As expected, B1 modifies the treatment effect the most, followed by B2. Both of their variable importance measures are found to be significantly different from zero (using a 5% significance threshold) at the nominal level and after adjusting for multiple testing. As patients’ B1 and B2 values marginally increase, so too does their benefit from being assigned to the treatment condition over the control condition. The remaining biomarkers’ variable importance parameters are not significantly different from zero at the same level of significance. There is insufficient evidence to categorize them as predictive.
The assumed full-data and observed data-generating processes are identical to those of the continuous outcome save that \(Y^{(0)}, Y^{(1)}\) and \(Y\) are binary random variables.
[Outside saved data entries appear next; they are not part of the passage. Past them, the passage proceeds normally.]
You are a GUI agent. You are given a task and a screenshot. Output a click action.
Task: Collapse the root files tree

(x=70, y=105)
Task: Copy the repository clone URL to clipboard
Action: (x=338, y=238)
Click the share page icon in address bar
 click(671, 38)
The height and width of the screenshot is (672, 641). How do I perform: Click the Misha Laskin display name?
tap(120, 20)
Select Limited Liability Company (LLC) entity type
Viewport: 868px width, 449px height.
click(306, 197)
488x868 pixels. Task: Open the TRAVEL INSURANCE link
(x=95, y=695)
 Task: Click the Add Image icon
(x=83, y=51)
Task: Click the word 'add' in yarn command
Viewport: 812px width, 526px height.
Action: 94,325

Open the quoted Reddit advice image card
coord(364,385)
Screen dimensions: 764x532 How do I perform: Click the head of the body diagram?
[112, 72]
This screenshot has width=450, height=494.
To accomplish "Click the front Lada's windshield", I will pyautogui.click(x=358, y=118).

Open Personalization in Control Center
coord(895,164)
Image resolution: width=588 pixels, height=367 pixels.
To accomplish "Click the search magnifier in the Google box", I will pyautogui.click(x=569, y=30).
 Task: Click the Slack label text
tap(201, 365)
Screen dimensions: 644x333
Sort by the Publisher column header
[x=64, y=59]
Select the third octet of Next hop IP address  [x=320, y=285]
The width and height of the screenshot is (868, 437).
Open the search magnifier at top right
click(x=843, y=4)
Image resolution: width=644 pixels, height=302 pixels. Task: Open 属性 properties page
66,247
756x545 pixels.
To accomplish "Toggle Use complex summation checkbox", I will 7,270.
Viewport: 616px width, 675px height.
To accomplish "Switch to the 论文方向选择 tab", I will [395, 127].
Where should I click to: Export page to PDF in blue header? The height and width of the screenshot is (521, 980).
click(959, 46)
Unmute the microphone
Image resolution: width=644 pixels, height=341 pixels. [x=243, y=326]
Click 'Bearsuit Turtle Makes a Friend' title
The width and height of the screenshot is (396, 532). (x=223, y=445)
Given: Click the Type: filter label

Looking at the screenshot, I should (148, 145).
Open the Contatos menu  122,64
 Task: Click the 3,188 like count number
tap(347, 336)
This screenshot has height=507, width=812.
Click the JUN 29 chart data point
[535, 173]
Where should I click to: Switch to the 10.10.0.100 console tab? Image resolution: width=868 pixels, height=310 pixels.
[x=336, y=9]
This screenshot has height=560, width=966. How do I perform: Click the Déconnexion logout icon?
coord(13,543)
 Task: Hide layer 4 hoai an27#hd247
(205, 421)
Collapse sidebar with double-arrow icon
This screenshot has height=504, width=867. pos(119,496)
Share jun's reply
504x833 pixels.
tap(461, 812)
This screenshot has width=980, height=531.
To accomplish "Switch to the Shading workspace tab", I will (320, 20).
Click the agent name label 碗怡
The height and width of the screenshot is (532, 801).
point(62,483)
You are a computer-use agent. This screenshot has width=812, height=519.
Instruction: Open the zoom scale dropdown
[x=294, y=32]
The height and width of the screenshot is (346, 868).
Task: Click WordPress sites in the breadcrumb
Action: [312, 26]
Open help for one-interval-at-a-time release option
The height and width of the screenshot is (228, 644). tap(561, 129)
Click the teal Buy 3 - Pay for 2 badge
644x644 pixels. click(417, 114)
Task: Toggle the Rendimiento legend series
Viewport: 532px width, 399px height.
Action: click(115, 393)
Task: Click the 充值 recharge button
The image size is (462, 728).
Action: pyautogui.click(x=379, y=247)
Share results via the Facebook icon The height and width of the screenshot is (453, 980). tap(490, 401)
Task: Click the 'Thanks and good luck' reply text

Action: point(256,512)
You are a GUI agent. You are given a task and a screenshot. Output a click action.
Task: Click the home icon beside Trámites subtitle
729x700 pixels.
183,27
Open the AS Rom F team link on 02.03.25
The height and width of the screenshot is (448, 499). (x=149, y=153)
The full-data parameter of interest looks slightly different from the continuous outcome scenario to reflect the use of a binary outcome. We target \(\Psi(P_X) = (\Psi_1(P_X), \ldots, \Psi_p(P_X))\) where \[ \Psi_j(P_X) = \frac{\mathbb{E}_{P_X}\left[\left(\mathbb{P}_{P_X}(Y^{(1)} =1| W) - \mathbb{P}_{P_X}(Y^{(0)} = 1| W)\right)B_j\right]} {\mathbb{E}_{P_X}\left[B_j^2\right]} \] for centered biomarkers indexed by \(j = 1, \ldots, p\). Assuming a linear relationship between the difference of the potential outcomes’ probability of success and the covariates, this variable importance parameter consists of the simple linear regression coefficients of the difference in the conditional potential outcome success probabilities regressed on each biomarker. While the true relationship between potential outcome probabilities and covariates is again unlikely to be linear, this parameter is telling of biomarkers’ predictive capacities. Biomarkers with the largest absolute values will correspond to those that meaningfully modify the treatment effect. In truth, this is the same variable importance parameter as the for continuous outcomes, but written in a more intuitive form.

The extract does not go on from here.